Verilen Metin:
▬▬▬▬▬▬
Bu beyaz yakalı tanımının sınırları bildiğiniz ve yaşadığınız üzere uzunca süredir zorlanıyor ( Beyaz yaka, kanunda yeri olan bir tanım değil, kanunen SGK’lı olup özel sektörde çalışan herkes işçidir; mavisi beyazı yok). Türkiye’de görev tanımları hiç bir standart ve güvence altında değil, bu bir. Siz bir pazarlamacıyken kendinizi birdenbire ürünün fiyat stratejisini mantıklı zemine oturtmaya çalışırken bulabilirsiniz. Veya bir medya planlama uzmanıyken bakmışsınız içerik yönetiminin de tek sorumlusu oluvermişsiniz. Nedeni; yetersiz eleman sayısı, yer işgal eden niteliksiz adamlar, olağan dışı deadline’lar. Çok çeşitli sorumluluk, büyük iş yükü, bozuk konsantrasyonlar.
Bir de politika tarafı var tabii. Beyaz yakayı taktığınız an görev tanımınızın yanı sıra dengesiz patronu işten kovulmadan dengelemek, yılan müdür sokmasın diye tavşan b.ku numarası yaparak hayatta kalmak, ödemeni çıkarsın diye IMF başkanı havalarına giren finans müdürüne yalakalık yapmak, dostlar alışverişte görsün toplantılarına alet olmak ve yardımcısız kalmamak için aklı bir karış havada stajyerin k.çını toplamak da iş listesine ekleniyor. Bu da iki.
Demek istiyorum ki;
1- Görev tanımınızın genişliği ve iş yükünüz
2-İşinizi kaybetmemek adına yürütmek zorunda kaldığınız politikaların getirdiği iş yükü ve zaman kaybı sizi hem beyin hem de beden olarak yoruyor. Nasıl mı?
▬▬▬▬▬▬
Yapılacak Görevler:
1 > Verilen metne göre kanunen SGK'lı olup özel sektörde çalışan herkes ne sayılır?
2 > Verilen metinde "Nedeni;" ifadesinden hemen sonra sıralanan etkenlerin tümünü yazın.
Bu görevleri yapmak için listeye bakmanız gerekmez.

Veri Bölümü:
▬▬▬▬▬▬
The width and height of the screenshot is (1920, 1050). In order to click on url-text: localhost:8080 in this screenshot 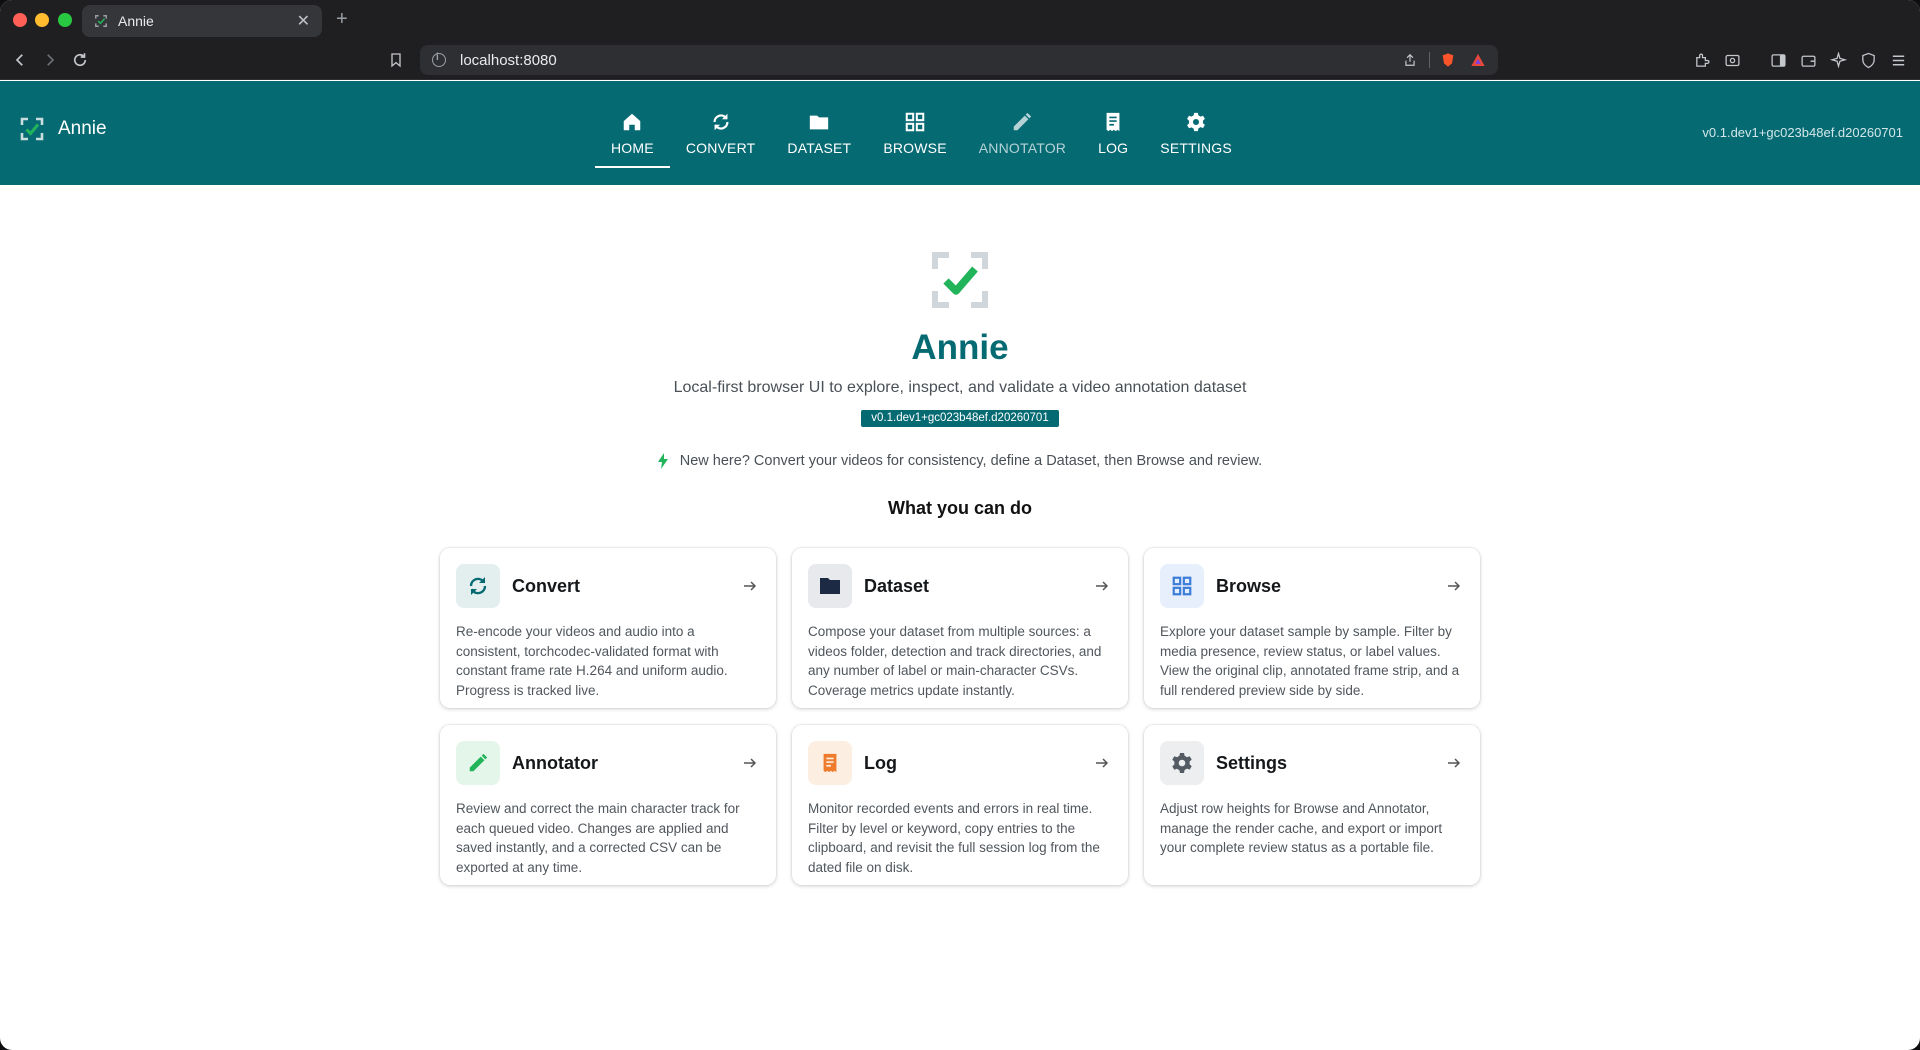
▬▬▬▬▬▬
Çözümler:
1 > İşçi sayılır.

2 >
- Yetersiz eleman sayısı
- Yer işgal eden niteliksiz adamlar
- Olağan dışı deadline'lar